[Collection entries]
^^^^^^^^
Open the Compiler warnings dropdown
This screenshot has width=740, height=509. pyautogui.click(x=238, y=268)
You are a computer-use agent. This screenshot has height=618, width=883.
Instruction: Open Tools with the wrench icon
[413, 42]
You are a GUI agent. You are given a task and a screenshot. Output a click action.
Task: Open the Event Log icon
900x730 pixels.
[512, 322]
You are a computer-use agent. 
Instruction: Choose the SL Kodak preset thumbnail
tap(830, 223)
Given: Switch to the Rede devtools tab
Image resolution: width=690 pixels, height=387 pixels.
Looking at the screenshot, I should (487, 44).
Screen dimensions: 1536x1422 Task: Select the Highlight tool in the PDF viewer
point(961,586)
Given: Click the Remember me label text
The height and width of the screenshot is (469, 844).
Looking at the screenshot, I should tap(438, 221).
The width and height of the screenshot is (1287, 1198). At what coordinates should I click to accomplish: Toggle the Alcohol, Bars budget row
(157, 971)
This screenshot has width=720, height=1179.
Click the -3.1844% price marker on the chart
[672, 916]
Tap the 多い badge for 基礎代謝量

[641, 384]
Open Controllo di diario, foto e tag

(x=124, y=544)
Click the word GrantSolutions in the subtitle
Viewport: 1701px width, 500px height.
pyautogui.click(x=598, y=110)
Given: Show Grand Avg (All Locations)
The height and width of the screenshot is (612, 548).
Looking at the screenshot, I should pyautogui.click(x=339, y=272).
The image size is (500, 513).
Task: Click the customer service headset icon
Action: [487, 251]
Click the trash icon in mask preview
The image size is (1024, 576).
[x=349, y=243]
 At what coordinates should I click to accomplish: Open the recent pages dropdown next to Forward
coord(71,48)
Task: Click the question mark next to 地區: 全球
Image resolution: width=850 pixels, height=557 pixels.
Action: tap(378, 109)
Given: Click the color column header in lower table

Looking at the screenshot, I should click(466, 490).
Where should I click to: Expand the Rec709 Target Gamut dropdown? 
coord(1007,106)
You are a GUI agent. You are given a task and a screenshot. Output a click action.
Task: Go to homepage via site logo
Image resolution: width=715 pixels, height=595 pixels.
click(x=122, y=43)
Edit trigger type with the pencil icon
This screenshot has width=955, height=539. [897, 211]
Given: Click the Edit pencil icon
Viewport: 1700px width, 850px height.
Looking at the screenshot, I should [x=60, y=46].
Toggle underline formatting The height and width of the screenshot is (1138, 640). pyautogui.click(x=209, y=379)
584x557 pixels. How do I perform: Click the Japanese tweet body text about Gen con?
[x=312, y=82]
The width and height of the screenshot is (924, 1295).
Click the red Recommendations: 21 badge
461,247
^^^^^^^^
▶ **WHAT THE TASK REQUIRES**:
All of the data above is to be transcribed without alteration.

▶ **RESULT OF THIS EXERCISE**:
Open the Compiler warnings dropdown
This screenshot has width=740, height=509. pyautogui.click(x=238, y=268)
You are a computer-use agent. This screenshot has height=618, width=883.
Instruction: Open Tools with the wrench icon
[413, 42]
You are a GUI agent. You are given a task and a screenshot. Output a click action.
Task: Open the Event Log icon
900x730 pixels.
[512, 322]
You are a computer-use agent. 
Instruction: Choose the SL Kodak preset thumbnail
tap(830, 223)
Given: Switch to the Rede devtools tab
Image resolution: width=690 pixels, height=387 pixels.
Looking at the screenshot, I should (487, 44).
Screen dimensions: 1536x1422 Task: Select the Highlight tool in the PDF viewer
point(961,586)
Given: Click the Remember me label text
The height and width of the screenshot is (469, 844).
Looking at the screenshot, I should tap(438, 221).
The width and height of the screenshot is (1287, 1198). At what coordinates should I click to accomplish: Toggle the Alcohol, Bars budget row
(157, 971)
This screenshot has width=720, height=1179.
Click the -3.1844% price marker on the chart
[672, 916]
Tap the 多い badge for 基礎代謝量

[641, 384]
Open Controllo di diario, foto e tag

(x=124, y=544)
Click the word GrantSolutions in the subtitle
Viewport: 1701px width, 500px height.
pyautogui.click(x=598, y=110)
Given: Show Grand Avg (All Locations)
The height and width of the screenshot is (612, 548).
Looking at the screenshot, I should pyautogui.click(x=339, y=272).
The image size is (500, 513).
Task: Click the customer service headset icon
Action: [487, 251]
Click the trash icon in mask preview
The image size is (1024, 576).
[x=349, y=243]
 At what coordinates should I click to accomplish: Open the recent pages dropdown next to Forward
coord(71,48)
Task: Click the question mark next to 地區: 全球
Image resolution: width=850 pixels, height=557 pixels.
Action: tap(378, 109)
Given: Click the color column header in lower table

Looking at the screenshot, I should click(466, 490).
Where should I click to: Expand the Rec709 Target Gamut dropdown? 
coord(1007,106)
You are a GUI agent. You are given a task and a screenshot. Output a click action.
Task: Go to homepage via site logo
Image resolution: width=715 pixels, height=595 pixels.
click(x=122, y=43)
Edit trigger type with the pencil icon
This screenshot has width=955, height=539. [897, 211]
Given: Click the Edit pencil icon
Viewport: 1700px width, 850px height.
Looking at the screenshot, I should [x=60, y=46].
Toggle underline formatting The height and width of the screenshot is (1138, 640). pyautogui.click(x=209, y=379)
584x557 pixels. How do I perform: Click the Japanese tweet body text about Gen con?
[x=312, y=82]
The width and height of the screenshot is (924, 1295).
Click the red Recommendations: 21 badge
461,247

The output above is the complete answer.